Para hacer frente a la previsión de asistencia, se habilitarán dos salas en Vil·la Urània y se prevé organizar una asamblea específica centrada en esta cuestión. Desde el Sindicato también remarcan la importancia de llegar a todo el territorio: “La idea es que esto no se quede sólo en una asamblea, sino que se pueda replicar en otros barrios aprovechando la red que ya existe”. A propósito de ello, desde el Sindicato avisan que el plazo es muy corto y “que lo más probable es que no se alargue.
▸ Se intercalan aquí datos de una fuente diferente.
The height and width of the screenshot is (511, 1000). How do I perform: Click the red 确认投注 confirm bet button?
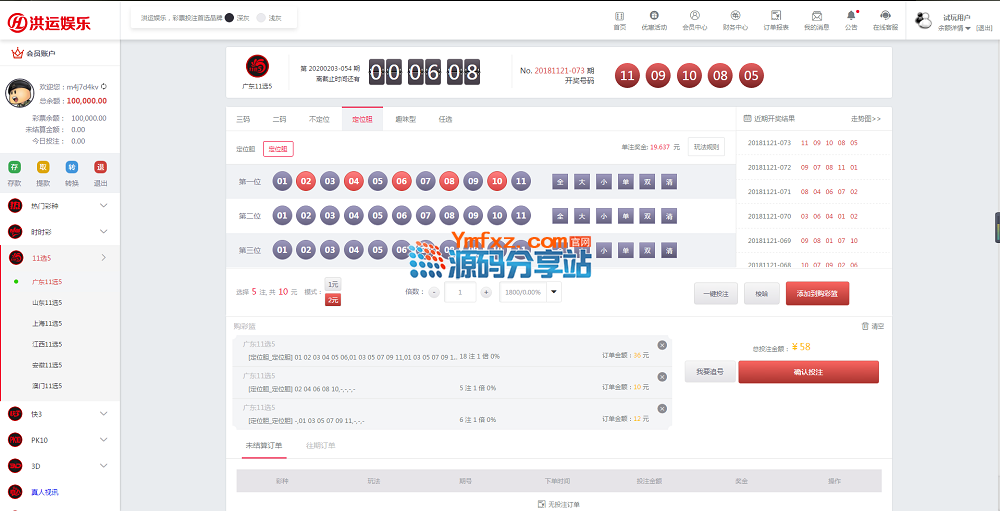tap(808, 372)
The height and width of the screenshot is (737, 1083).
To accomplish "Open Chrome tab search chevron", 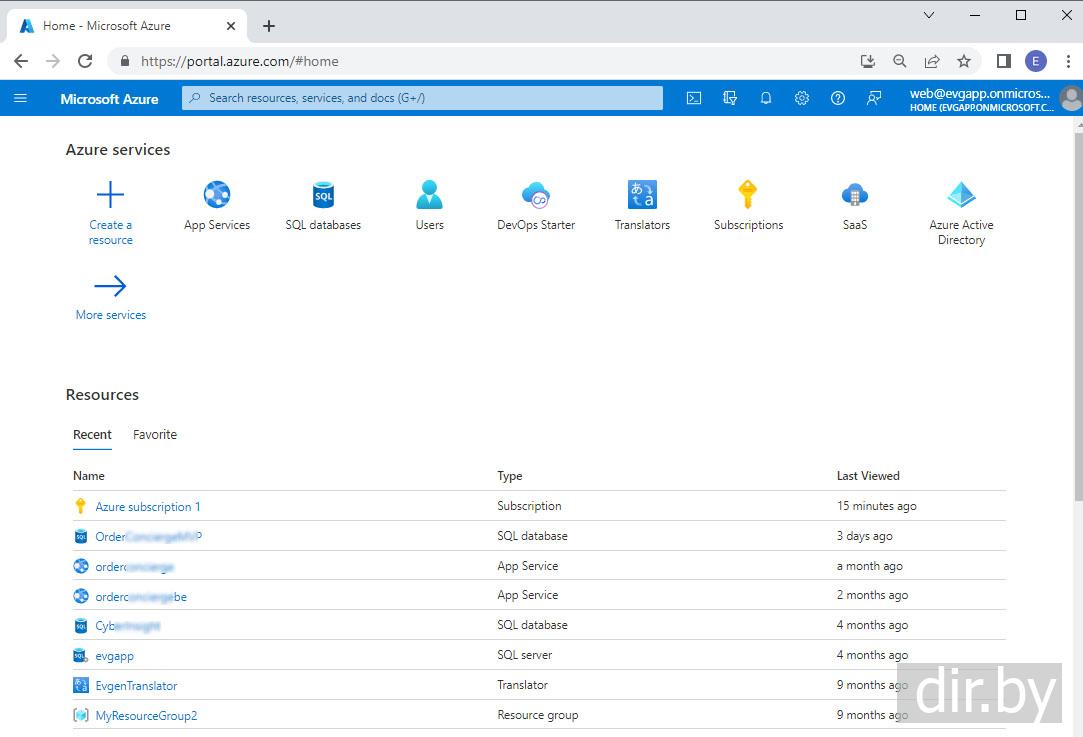I will tap(929, 15).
Es un derecho que, si no se ejerce ahora, puede perderse”.
Necesidad de espacios
En cuanto al caso de Laia, interpreta que la negativa de la propiedad responde a una estrategia para esquivar la regulación de precios: “En zonas tensionadas no pueden subir el alquiler, así que les interesa que se vayas para poder hacer un nuevo contrato con un precio más alto”. Sin embargo, asegura que mantendrá la solicitud de prórroga, pese a la incertidumbre sobre cómo acabará aplicando la ley.
La vecina también denuncia las dificultades para acceder al asesoramiento institucional: “Pedí cita y me la daban muy tarde, y después me derivaron a otro servicio sin hora hasta casi el último día”, explica, denunciando la falta de recursos ante el aumento de casos.
Desde el sindicato insisten en que “si lo haces dentro del plazo, la prórroga debería aplicarse automáticamente”. Al mismo tiempo, Itziar añade los posibles litigios con la propiedad “deberán afrontarse más adelante”. Vinculada al sindicato desde sus inicios, destaca también la importancia de la organización colectiva en ese momento. “Todas las personas que teníamos con problemáticas de alquiler coincide en que ahora se les acaba el contrato”, apunta. Este contexto refuerza, según dice, la necesidad de espacios como la asamblea del lunes para compartir información.